— Start of Passage provided —

The architecture type of models that we compare to our approach are listed in
Table 2.
Table 3 shows the detailed results for our Enhanced Linear Model (ELM) on different datasets and compares it with other recent popular models.
As can be seen from
Table 3, our ELM model surpasses most established baseline methods in the majority of the test cases (indicated by bold values). The underlined values in
Table 3 indicate the second-best results for a given category. Our model is either the best or the second-best in most categories. Note that each model in
Table 3 follows a consistent experimental setup, with prediction lengths T of {96, 192, 336, 720} for all datasets except for the ILI dataset. For the ILI dataset, we use prediction lengths of {24, 36, 48, 60}. For our ELM model, the look-back window
L is 512 for all datasets except Exchange and Illness, which use
L = 96. For the other models that we compare to, we select their best prediction based on look-back window size from either of the (96, 192, 336, 720) [
14,
15]. Metrics used for evaluation are MSE (Mean Squared Error) and MAE (Mean Absolute Error).
Table 4 provides the quantitative improvement over two recent best-performing time series prediction models of PatchTST [
14] and DLinear [
15]. The values presented are the average of the percent improvement for the four lookback window sizes of 96, 192, 336, and 720. With respect to PatchTST, our model lags in performance on the traffic and illness datasets using the MSE metric but is competitive or exceeds the MSE or MAE metrics on the other benchmarks. The percentage improvement with respect to DLinear is more significant than the PatchTST Model, and our ELM model exceeds the DLinear in almost all dataset categories.

— End of Passage provided —

Continue the passage on the Enhanced Linear Model's benchmark results from where it stops.

— Start of Provided information —

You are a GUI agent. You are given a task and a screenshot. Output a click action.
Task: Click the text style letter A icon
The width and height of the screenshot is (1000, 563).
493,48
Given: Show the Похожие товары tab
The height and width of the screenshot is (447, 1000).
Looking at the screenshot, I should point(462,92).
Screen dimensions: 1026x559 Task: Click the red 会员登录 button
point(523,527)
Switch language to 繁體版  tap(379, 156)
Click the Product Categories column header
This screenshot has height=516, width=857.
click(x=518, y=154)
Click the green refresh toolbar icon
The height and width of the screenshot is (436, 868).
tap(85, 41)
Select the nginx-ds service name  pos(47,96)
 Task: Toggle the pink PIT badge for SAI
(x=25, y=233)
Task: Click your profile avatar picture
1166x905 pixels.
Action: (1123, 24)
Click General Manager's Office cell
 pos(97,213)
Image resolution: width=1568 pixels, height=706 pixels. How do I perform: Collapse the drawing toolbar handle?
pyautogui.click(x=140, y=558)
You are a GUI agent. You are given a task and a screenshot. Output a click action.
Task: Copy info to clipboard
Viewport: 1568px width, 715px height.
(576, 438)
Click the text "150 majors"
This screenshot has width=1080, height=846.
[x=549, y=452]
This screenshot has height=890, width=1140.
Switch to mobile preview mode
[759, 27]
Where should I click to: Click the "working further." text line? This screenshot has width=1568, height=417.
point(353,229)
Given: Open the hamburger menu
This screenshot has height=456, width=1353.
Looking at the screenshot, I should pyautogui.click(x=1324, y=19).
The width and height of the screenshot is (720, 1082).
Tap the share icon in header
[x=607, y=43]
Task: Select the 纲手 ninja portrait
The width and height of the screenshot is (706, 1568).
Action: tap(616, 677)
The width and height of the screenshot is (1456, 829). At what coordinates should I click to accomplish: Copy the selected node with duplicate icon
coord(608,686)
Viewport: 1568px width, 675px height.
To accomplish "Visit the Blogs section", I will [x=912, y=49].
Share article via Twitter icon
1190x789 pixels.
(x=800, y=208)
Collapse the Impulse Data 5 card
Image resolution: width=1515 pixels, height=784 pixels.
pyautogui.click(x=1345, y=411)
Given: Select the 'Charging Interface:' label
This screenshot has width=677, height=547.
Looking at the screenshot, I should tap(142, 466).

— End of Provided information —

- _Written reply_:
Figure 5 and
Figure 6 show the graphs of predicted vs. actual data for two of the datasets with different prediction lengths using a context length of 512 for our ELM model for the first channel (pressure for the weather dataset, and HUFL—high useful load for the ETTm1 dataset). As can be seen, if the data are more cyclical in nature (e.g., HUFL in ETTm1), our model is able to learn the patterns nicely, as shown in
Figure 6. For complex data such as the pressure feature in weather, the prediction is less accurate, as indicated in
Figure 5.
Table 5 presents our results on the Swin transformer-based implementation for time series. As explained earlier, we divide the input multivariate time series data into 16 × 16, i.e., 256 patches, before feeding it to a Swin model with three transformer layers. The embeddings used in the three layers are [128,128,256]. As can be seen, the Swin transformer-based approach has the inherent capability to combine information between different channels as well as between different time-steps but does not perform as well as our linear model (ELM); only on the traffic dataset it produces the best result. This could be attributed to the fact that this dataset has the most number of features, which Swin can effectively use for more cross-channel information. Comparing our Swin transformer-based model to the PatchTST model [
14] (also transformer-based), the PatchTST that uses channel independence performs better than our Swin-based model. Note that the PatchTST performs worse than our ELM model, which is based on a linear network.
We also compare our ELM model to the newly proposed state-space model-based time series prediction [
20]. State-space models such as Mamba [
18], VMamba [
19], Vision Mamba [
23], and Time Machine Mamba [
24] are drawing significant attention for modeling temporal data such as time series, and therefore we compare our ELM model with the recently published work of [
20] and [
24,
25], which are based on state-space models.
Table 6 shows the results of our ELM model with the work in [
20,
24]. In one case, the SpaceTime model is better but most of the time our ELM model performs better than both the state-space and the previous DLinear models. The context length in
Table 6 is 720, and the prediction is also 720 time steps.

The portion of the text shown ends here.